Übrigens …

Die Verdammten im Köln, Schauspiel

Und der Schnee fällt und fällt….

1969 kam Luchino Viscontis Film Die Verdammtenin die Kinos. Die Geschichte einer Großindustriellenfamilie, den von Essenbecks, wird in Kontext gestellt mit Shakespeares Macbeth, verbunden durch das Thema „Streben nach Macht“. Nicola Badalucco, ein Kenner der deutschen Geschichte, arbeitete mit das Drehbuch aus. Auf seine Initiative hin wurde die Geschichte der von Essenbecks an den Beginn der Zeit des Nazi-Regimes gestellt, zwischen den Reichstagsbrand im Februar 1933 und der „Nacht der langen Messer“ im Juni 1934. Viscontis Film beschreibt die fatale Allianz zwischen den Nationalsozialisten und der Schwerindustrie, die aus Profitgier auf den „Führer“ setzte und den Krieg wollte, da er Rüstung brauchte und enorme Gewinne lockten. Dies wird erzählt am Beispiel einer Industriellenfamilie, die sich in Intrigen, Inzest und Wahnsinn aufreibt.

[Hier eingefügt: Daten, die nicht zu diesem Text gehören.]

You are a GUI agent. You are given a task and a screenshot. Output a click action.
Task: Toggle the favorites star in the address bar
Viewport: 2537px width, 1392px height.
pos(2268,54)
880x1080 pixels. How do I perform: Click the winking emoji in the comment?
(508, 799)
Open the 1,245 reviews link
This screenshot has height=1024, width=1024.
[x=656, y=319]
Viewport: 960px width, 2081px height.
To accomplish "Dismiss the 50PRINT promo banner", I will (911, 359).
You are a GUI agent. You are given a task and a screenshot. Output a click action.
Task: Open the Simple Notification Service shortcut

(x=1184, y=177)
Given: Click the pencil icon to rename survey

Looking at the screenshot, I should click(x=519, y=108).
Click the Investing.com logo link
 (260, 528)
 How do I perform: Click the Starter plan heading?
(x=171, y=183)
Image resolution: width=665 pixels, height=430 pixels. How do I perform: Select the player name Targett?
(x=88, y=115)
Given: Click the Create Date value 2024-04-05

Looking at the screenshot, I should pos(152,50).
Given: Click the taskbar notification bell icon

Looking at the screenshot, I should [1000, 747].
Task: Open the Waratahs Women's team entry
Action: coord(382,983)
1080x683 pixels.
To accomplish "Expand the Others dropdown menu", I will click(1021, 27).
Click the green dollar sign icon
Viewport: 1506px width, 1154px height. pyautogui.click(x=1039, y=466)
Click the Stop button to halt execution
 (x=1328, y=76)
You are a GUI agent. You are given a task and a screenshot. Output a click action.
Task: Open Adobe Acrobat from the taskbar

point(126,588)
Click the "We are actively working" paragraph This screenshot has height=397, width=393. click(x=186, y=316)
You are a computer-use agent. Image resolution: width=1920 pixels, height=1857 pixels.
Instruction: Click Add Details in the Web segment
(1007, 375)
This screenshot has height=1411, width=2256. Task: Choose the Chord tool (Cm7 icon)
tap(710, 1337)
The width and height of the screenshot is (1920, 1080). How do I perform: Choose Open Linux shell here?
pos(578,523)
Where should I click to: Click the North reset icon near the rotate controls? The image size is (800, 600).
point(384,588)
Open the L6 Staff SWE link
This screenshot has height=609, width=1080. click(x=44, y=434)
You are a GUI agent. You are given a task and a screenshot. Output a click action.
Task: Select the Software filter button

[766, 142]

Ersan Mondtag inszenierte Die Verdammten auf der großen Bühne der Spielstätte im Depot. Er zeichnete auch verantwortlich für das Bühnenbild.
Schon vor Beginn des Abends – die Vorhänge sind noch geschlossen – hört man beständig ein Käuzchen rufen und den Wind heulen. Dann öffnet sich der Vorhang. Wir sehen eine beeindruckende Szenerie. Die Ruine einer Villa, im Vordergrund ein Salon, dessen Wand eine vergrößerte Kopie eines Kinderfotos von Adolf Hitler ziert. Der Schnee rieselt, es ist Nacht. Rechts und links vom Haus stehen verschneite Tannen. Mehrere Personen liegen scheinbar tot vorne am Bühnenrand im Schnee. Es ist bis auf die schon erwähnten Geräusche gespenstisch ruhig. Und das eine ganze Weile. Dann ertönt ein Donner. Die Personen an der Rampe erheben sich. Es sind zum Teil merkwürdige Gestalten mit Schweinsmasken und Buckel, wie aus einer Geisterbahn. Aber auch die Mitglieder der Familie von Essenbeck sind dabei, die im Laufe des Abends zum großen Teil noch einmal sterben werden. Der Patriarch Joachim von Essenbeck (Margot Gödrös), die morphiumsüchtige Sophie von Essenbeck, Joachims Nichte und Witwe des älteren Sohnes (Yvon Jansen), Martin von Essenbeck, ein weiterer Sohn Joachims (Ines Marie Westernströer), ferner der SA-Mann Konstantin von Essenbeck (Benjamin Höppner) und sein musisch angehauchter Sohn Günther (Jonny Hoff), sowie der Obersturmbandführer von Aschenbach (Nicolas Lehni), Sophies Cousin. Herbert Thalmann (Yuri Englert), Mitrglied der Geschäftsführung und mit einer „Allergie gegen Nationalsozialisten, ist der einzige, der dem Firmensenior Paroli bietet und sich dann nach Frankreich absetzt. Sophies ehrgeiziger Geliebter, Friedrich Bruckmann (Elias Reichert), Direktor der Stahlwerke, bringt Joachim um. Ein erster Mord, dem weitere in dieser Gruselfamilie folgen werden. Zum Schluss bleibt absurderweise der degenerierte Martin über, der unter Anleitung von von Aschenbach zum willfährigen Anhänger der Nazis mutiert.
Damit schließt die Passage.